Not for Beginners – Bandwidth and Being the Host in XBOX Live

Not for beginners – you’ve been warned.

So you’re playing on XBOX Live and wonder, what would it take to consistently land host when playing games, such as HALO, etc.? I often hear, when playing with friends, their boasting of how much bandwidth they have and how it makes the connection that much faster. 20, 30 50 Mbps download figures are thrown around. Impressive, but that has nothing to do with good hosting capabilities or having a game that is not laggy.

I’ll illustrate. Look at this graph (from my WRT-54GL router with DD-WRT firmware):

 

Click on the pic for a larger version as needed. That’s my router’s bandwidth graphs for the WAN interface. Notice the red line (outgoing data) is above the green line (incoming data) for a good part of the graph. This was captured during an XBOX live game with 8 players in HALO Reach matchmaking, while I was the host for that game. How do I know? the WAN monitoring graph behaves that way when I’m the host,  i.e. mainly the outgoing graph is higher than the incoming. What you see at the end of the graph, on the right, is when the game ended.

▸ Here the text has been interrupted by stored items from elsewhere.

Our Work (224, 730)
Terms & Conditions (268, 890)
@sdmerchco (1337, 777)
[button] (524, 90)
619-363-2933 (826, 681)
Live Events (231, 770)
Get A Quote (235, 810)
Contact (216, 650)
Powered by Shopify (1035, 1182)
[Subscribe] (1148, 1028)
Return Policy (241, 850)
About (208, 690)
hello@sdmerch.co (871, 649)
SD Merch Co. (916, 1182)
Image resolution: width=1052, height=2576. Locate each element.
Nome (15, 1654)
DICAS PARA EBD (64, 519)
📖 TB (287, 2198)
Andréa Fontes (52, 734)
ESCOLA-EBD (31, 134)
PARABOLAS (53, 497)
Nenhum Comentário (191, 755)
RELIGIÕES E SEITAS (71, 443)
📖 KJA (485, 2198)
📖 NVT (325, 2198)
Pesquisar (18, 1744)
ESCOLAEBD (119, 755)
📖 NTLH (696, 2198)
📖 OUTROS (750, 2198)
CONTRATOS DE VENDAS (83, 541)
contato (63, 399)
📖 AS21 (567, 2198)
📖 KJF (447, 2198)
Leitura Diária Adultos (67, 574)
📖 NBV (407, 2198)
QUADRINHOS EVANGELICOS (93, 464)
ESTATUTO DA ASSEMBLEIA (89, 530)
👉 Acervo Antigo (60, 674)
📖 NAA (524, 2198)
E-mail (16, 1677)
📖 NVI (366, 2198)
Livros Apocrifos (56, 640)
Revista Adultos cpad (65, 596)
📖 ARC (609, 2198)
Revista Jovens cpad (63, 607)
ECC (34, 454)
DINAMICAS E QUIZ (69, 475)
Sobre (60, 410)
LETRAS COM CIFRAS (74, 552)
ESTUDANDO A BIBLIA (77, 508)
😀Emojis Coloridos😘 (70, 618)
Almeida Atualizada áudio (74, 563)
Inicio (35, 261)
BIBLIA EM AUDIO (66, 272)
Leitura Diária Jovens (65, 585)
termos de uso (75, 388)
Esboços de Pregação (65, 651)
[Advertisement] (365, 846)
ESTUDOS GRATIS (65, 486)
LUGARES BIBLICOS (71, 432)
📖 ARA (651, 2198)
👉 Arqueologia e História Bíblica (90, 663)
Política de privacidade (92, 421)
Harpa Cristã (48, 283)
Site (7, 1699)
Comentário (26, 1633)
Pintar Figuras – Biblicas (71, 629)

But also notice the numbers. I’m hosting a game with 8 players, and there is no lag for anybody particularly, and all it takes for the host is not even 300 Kbps upload speed! I’ve never seen it go over 400 Kbps while hosting a game. So, first of all, the download speed doesn’t matter as much as the upload speed, when it comes to being a host. Second, you don’t need gargantuan download/upload figures to pull host. I have a 10 Mbps down / 1 Mbps up connection, with a relatively low ping, and I pull host every now and then, without any host stealing  tricks or any other cheats.

Now, this is what the graph looks like when I’m in a game but not hosting it:

As you can see, even less bandwidth is required to play as a non-host, about 50 Kbps. And you can see the green line is now above the red one.

This is what it looked like when I didn’t have host, then the host quit in the middle of the game, then I was selected as the new host, and then a few seconds later I lost it:

Oh, and if you watch carefully, you can tell before the game begins if you have pulled host just by looking at how the bandwidth graph behaves. You can see in this graph, in the circled area, the moment where the XBOX live connection tests and awards host to the best connection, in this case mine. This is while still in the pre-game lobby, before the game begins:

In this game, which I was again hosting, 2 non-host players quit (they were getting pwned) and as you can see the bandwidth graph changes, since it now needs to accommodate only 6 players and not 8, so it goes from 320 to about 240 Kbps on the red line. That’s about right, since (320-240)/2= 40 Kbps per player:

The last slump at the end where it goes to the 100 Kbps range is when the game ended.